Conversely - but with the same end result, the process might be inherently single threaded - for example running a Gephi command line pipeline to partition a graph.

(Even in these simple cases however, there can be complications in large clusters when some nodes have the relevant technology installed and others don't - this is covered below.)

In other cases, the import (or analytics) process itself is not inherently distributed, and the Aleph2 framework tries to make it easy for the technology developer to add basic distribution:

  • set the multi_node_enabled flag of DataBucketBean or AnalyticThreadBean objects can be left unset or set to true
  • Then, each call to any of the IHarvestTechnologyModule or IAnalyticsTechnologyModule is made on each "available" node (see below for meaning of "available")
  • It is the responsibility of the technology developer to perform any more fine-grained synchronization between nodes (eg using IHarvestContext.getBucketObjectStore or IGeneralDistriburedServices) in the edge cases where this is necessary

Node availability

Aleph2 provides a number of different methods of deciding which nodes should handle a given bucket/thread (and associated harvester/analytics technology), checked in this order:

  • The local data import manager configuration (TODO) can limit which harvest/analytic technology modules will run on each node
  • The DataBucketBean and AnalyticThreadBean classes have node_list_rules controlling which nodes they will run on (by hostname)
  • The IHarvestTechnologyModule and IAnalyticsTechnologyModule interfaces have canRunOnThisNode functions that can prevent the technology running on this node by returning false.

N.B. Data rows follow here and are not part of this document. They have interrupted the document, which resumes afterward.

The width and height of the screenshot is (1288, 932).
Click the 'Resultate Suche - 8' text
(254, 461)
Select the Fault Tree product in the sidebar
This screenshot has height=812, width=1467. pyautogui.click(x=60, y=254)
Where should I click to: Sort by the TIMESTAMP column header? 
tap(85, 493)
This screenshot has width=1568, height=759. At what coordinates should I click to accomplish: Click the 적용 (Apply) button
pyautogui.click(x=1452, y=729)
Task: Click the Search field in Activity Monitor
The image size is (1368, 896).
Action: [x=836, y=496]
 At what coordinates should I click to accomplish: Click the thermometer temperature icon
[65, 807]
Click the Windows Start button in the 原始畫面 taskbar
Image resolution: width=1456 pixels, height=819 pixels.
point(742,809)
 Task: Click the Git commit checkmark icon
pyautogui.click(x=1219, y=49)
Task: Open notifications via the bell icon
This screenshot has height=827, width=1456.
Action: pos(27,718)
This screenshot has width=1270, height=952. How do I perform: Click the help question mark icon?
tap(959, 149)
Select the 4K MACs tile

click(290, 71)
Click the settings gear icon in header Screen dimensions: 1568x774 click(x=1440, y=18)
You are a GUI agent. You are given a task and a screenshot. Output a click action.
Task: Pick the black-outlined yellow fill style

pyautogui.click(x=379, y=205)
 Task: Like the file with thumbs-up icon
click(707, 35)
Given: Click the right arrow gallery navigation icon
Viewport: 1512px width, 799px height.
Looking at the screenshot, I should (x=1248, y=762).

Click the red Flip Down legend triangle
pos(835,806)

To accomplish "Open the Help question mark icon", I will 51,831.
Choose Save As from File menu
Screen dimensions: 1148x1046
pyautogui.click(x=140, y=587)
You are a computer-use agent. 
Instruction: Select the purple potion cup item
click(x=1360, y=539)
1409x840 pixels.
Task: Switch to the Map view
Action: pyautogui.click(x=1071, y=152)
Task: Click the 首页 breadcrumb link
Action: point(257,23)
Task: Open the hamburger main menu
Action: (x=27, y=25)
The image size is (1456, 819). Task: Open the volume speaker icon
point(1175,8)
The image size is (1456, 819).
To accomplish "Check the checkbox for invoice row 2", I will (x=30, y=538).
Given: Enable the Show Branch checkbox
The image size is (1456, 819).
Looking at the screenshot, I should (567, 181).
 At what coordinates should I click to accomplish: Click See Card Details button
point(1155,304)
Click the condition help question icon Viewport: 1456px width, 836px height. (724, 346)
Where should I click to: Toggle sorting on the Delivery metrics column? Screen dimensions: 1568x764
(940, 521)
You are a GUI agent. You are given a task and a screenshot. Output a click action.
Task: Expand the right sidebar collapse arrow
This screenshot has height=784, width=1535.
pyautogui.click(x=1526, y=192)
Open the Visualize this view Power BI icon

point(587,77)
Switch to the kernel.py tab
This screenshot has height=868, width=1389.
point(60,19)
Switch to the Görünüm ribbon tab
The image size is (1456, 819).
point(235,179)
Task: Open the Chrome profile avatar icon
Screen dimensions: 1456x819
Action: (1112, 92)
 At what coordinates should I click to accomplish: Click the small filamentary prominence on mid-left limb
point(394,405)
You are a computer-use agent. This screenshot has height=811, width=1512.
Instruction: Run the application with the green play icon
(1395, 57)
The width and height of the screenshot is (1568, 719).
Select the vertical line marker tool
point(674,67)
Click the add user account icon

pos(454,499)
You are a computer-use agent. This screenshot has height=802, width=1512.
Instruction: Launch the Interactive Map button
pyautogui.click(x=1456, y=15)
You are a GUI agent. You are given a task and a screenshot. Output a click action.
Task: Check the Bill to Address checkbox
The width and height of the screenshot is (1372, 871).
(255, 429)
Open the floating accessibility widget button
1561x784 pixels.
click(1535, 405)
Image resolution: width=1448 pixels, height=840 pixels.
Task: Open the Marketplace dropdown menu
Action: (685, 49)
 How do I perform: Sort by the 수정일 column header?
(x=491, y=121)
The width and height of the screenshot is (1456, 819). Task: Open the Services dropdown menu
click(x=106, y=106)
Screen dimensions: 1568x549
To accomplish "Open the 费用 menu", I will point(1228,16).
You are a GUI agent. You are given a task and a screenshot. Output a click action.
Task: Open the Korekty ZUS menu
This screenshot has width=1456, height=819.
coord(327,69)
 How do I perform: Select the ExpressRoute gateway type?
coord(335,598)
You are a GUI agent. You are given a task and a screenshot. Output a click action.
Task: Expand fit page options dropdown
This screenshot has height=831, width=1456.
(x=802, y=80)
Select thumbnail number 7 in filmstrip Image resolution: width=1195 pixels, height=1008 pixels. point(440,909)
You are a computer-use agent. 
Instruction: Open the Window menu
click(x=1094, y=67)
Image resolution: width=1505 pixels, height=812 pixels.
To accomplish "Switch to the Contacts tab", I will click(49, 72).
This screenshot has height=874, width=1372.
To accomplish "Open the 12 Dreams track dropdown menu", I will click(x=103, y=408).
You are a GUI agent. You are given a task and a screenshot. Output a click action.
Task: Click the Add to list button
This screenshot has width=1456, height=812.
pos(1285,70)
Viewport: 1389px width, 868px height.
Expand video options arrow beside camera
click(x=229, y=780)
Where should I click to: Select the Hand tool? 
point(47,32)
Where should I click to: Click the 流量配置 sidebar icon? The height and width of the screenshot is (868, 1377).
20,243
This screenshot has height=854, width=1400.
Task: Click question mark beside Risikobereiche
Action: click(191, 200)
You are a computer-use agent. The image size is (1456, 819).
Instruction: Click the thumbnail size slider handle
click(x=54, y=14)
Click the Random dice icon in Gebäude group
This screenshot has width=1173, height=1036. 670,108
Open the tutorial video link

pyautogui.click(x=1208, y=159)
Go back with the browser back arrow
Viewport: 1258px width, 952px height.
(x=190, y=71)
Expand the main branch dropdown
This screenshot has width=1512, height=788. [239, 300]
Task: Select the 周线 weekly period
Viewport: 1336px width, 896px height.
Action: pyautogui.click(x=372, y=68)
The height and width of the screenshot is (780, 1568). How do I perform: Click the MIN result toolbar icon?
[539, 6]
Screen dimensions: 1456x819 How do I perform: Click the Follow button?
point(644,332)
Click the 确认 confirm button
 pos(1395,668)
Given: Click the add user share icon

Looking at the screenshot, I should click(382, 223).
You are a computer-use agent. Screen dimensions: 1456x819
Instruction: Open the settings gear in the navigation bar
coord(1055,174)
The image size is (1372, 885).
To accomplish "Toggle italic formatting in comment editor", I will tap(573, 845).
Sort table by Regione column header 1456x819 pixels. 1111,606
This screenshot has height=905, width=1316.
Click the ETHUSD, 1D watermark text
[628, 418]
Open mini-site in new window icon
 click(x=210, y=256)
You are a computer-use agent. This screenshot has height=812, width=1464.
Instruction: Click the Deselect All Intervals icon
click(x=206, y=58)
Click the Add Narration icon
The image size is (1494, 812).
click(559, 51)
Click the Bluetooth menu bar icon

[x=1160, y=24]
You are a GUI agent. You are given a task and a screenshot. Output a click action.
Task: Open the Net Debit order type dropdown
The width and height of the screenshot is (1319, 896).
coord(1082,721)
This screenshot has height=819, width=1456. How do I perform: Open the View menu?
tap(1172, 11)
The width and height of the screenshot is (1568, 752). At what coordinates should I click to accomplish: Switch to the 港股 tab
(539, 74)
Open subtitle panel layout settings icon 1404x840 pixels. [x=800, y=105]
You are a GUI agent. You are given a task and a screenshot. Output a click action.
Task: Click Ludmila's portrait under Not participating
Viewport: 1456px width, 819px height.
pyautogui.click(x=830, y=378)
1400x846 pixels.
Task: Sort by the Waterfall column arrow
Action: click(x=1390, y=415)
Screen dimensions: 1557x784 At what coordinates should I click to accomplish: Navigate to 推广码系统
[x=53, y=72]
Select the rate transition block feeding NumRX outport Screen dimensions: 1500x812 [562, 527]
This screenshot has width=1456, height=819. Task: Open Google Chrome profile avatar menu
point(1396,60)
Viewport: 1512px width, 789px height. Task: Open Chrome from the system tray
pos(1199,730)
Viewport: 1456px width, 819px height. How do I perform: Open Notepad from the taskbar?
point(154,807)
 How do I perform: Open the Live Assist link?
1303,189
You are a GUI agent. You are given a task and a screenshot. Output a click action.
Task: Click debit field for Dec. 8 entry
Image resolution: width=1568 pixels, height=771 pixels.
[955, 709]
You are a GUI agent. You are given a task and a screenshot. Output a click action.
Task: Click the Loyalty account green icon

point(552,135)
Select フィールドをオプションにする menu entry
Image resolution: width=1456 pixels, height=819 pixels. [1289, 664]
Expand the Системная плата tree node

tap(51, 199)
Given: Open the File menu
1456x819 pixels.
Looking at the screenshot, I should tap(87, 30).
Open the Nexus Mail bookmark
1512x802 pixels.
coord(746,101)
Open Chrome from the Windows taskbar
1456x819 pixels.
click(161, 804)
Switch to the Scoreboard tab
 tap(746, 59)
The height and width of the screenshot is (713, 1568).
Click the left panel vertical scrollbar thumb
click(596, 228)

For "distributed" buckets and threads (ie multi_node_enabled: true), each bucket/thread command is run on all "available" nodes given the above 3 rules.

For "single node" buckets and threads (ie multi_node_enabled: false or unset), an "available" node is randomly selected. Once this has happened, the node_affinity is set in the DataBucketStatusBean/AnalyticThreadStatusBean and subsequent calls are routed there immediately.

(TODO: longer term, the Aleph2 platform will attempt to "load balance" "single node" buckets and threads across "available" nodes)

Examples

Distributed Flume

A cluster of 20 nodes includes 4 "import nodes" that will run only Flume.

These 2 nodes have local configuration overrides for the data import manager, specifying that only "flume" harvest technologies are available.

A user creates a new bucket for Flume imports, associating the bucket with the "flume" harvest technology library. They elect not to set the node_list_rules.

The Flume harvest technology developer has overridden canRunOnThisNode (eg):

public boolean canRunOnThisNode(@NonNull DataBucketBean bucket) { return new File('/opt/flume/bin/flume-ng').exists(); }

When the new bucket is created, it is submitted to all 20 nodes:

  • On 16 of the nodes, the above function returns false
  • On the 4 "data import" nodes, it returns true, therefore 4 identical Flume instances are launched, all reading data from a given port and writing it out to the same HDFS path (and/or Kafka queue). The incoming log data can then be load balanced across the 4 nodes.

Imagine a different user creates a "webcrawl" bucket that is also distributed. The "data import" nodes ignore the bucket because of their launch configuration restrictions.